Try it:
Without reproducing any picture, copy the records word for word.

Given data:
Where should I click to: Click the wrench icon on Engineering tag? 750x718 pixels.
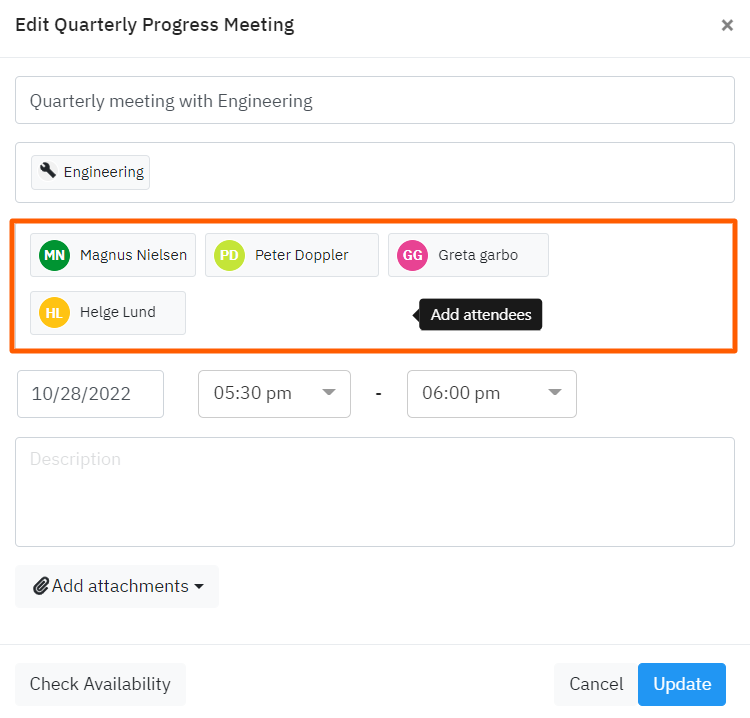click(x=47, y=171)
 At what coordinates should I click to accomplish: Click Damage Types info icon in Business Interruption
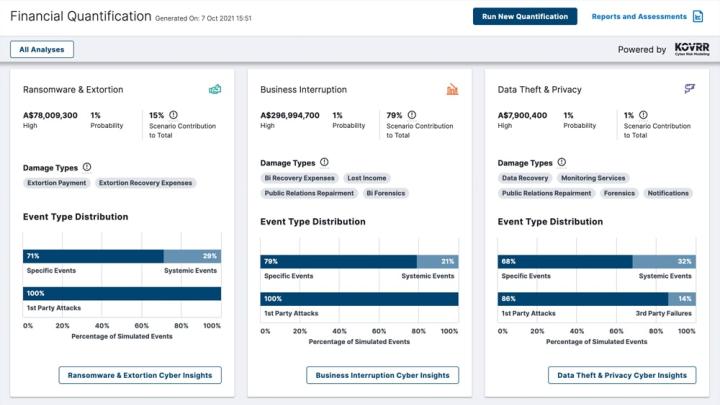click(324, 162)
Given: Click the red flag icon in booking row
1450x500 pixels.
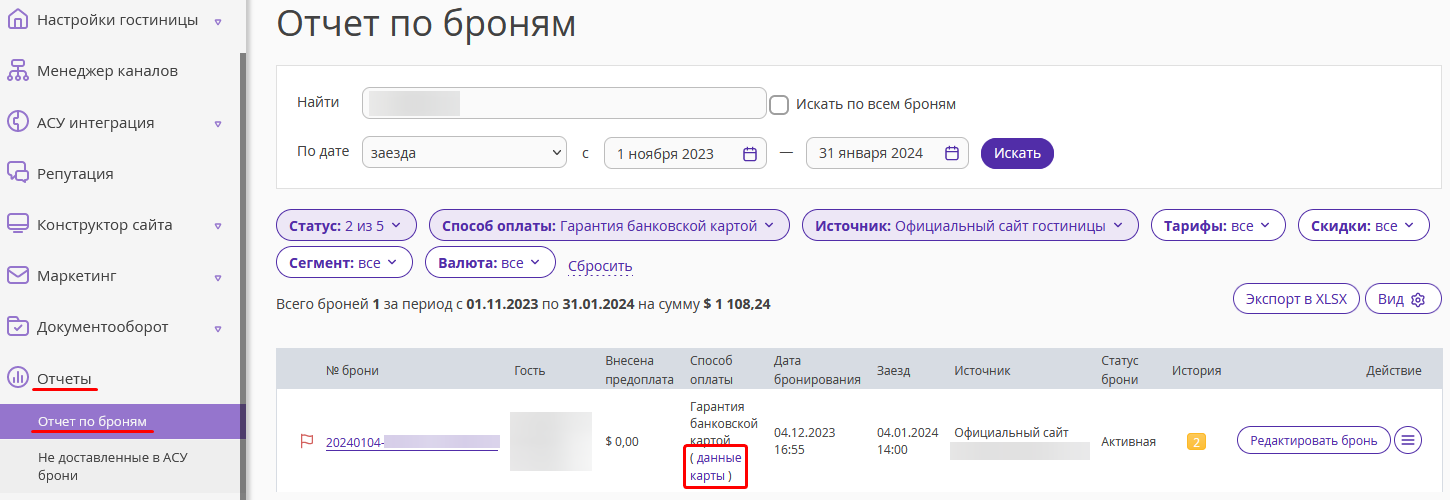Looking at the screenshot, I should point(307,441).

Completed exercise:
Where should I click to: Click the wrench icon on Engineering tag? 750x718 pixels.
click(x=47, y=171)
 At what coordinates should I click to accomplish: Click Damage Types info icon in Business Interruption
click(324, 162)
Given: Click the red flag icon in booking row
1450x500 pixels.
Looking at the screenshot, I should point(307,441).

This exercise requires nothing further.